The task
Since pictures are not wanted in the copy, output only the rest of each record exactly.

Given entries
##############################

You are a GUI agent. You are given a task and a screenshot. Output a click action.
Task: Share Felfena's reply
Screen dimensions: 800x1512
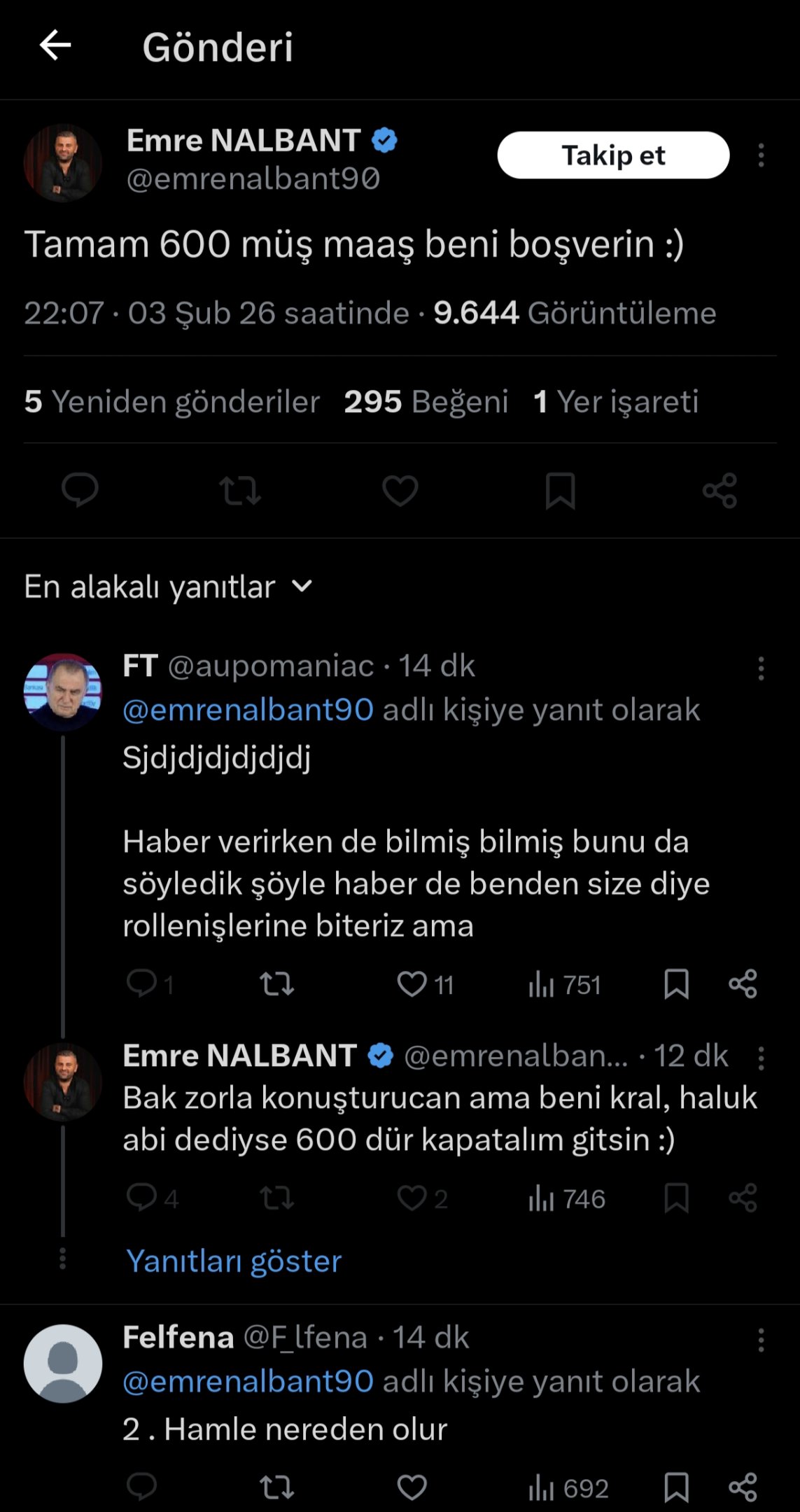point(743,1487)
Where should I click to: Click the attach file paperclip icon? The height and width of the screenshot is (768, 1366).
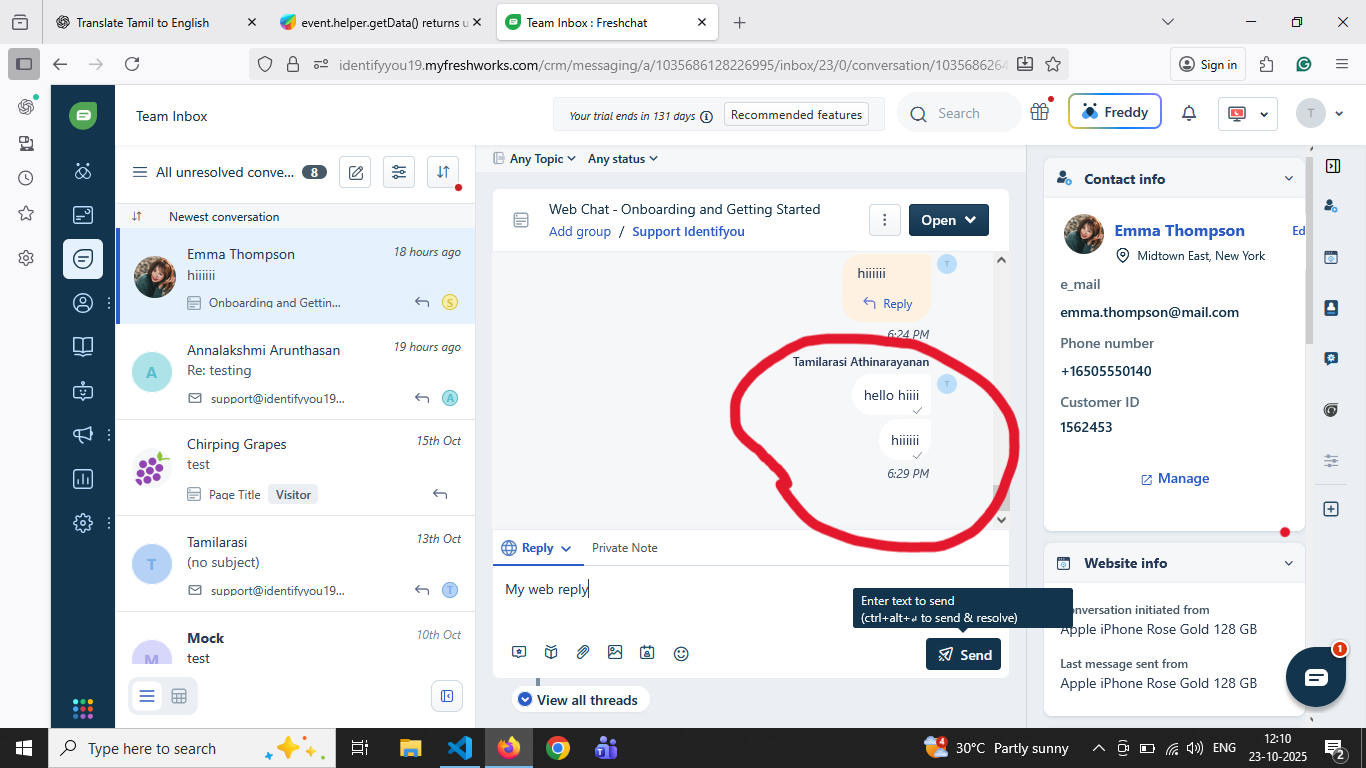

##############################

Answer area
You are a GUI agent. You are given a task and a screenshot. Output a click action.
Task: Share Felfena's reply
Screen dimensions: 800x1512
point(743,1487)
Where should I click to: Click the attach file paperclip icon? The height and width of the screenshot is (768, 1366).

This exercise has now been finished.